• Your goal:
In the reply, give back exactly the lines from the one with "You are a computer-use" through the last line of the records, without pictures.

• Dataset records:
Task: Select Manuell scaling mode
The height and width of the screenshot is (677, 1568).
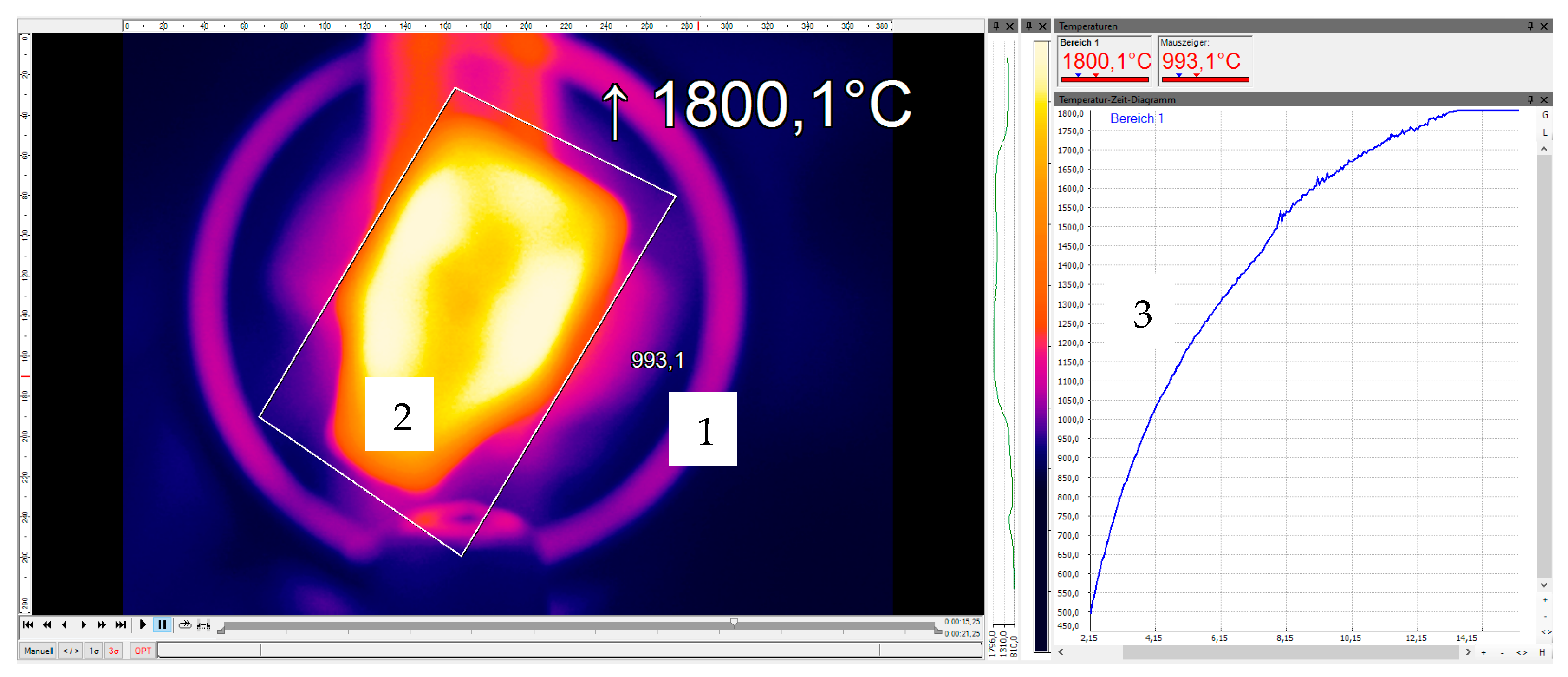Action: point(39,651)
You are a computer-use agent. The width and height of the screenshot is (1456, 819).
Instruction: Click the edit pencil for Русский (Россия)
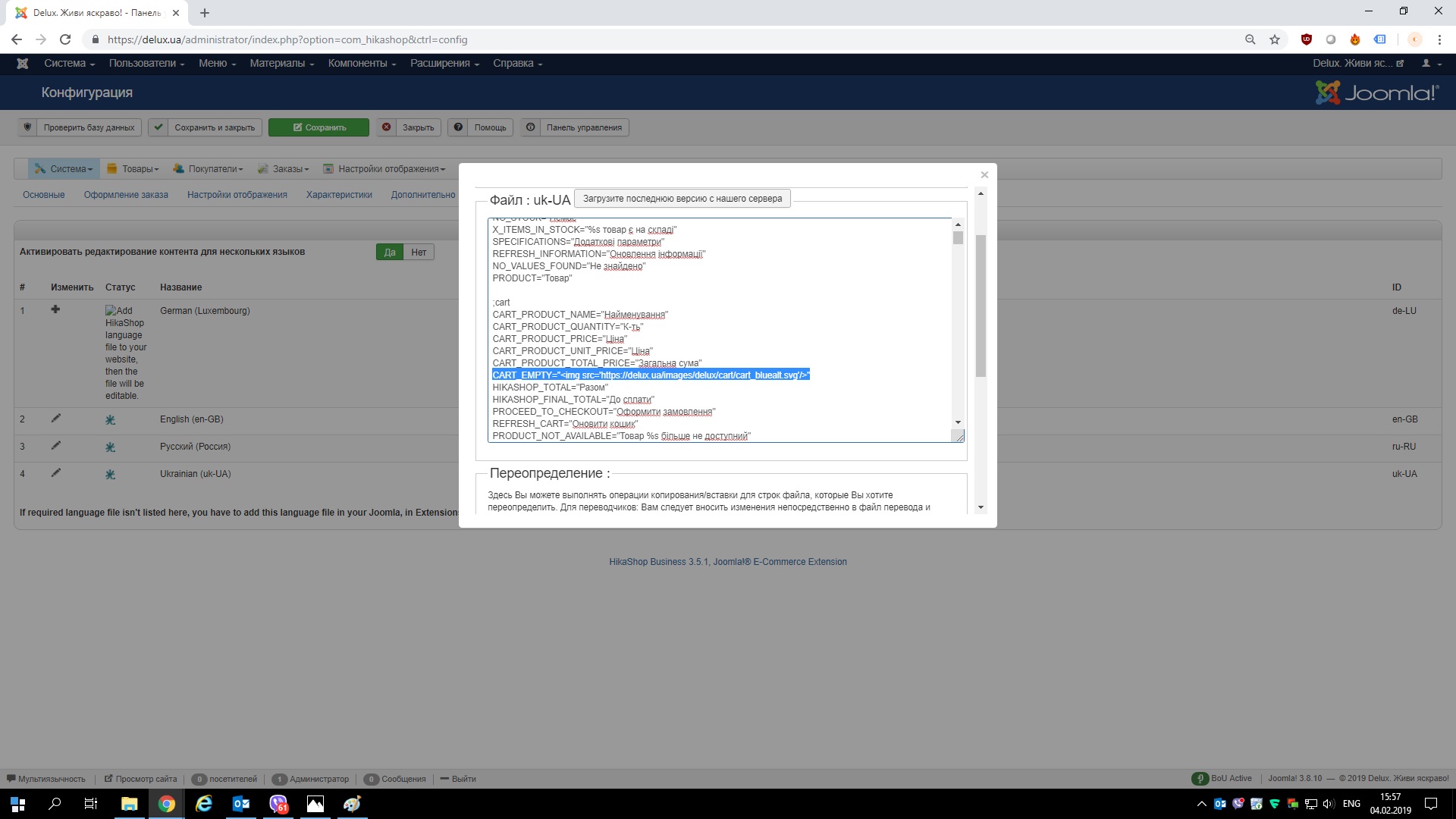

• Response to this task:
You are a computer-use agent. The width and height of the screenshot is (1456, 819).
Instruction: Click the edit pencil for Русский (Россия)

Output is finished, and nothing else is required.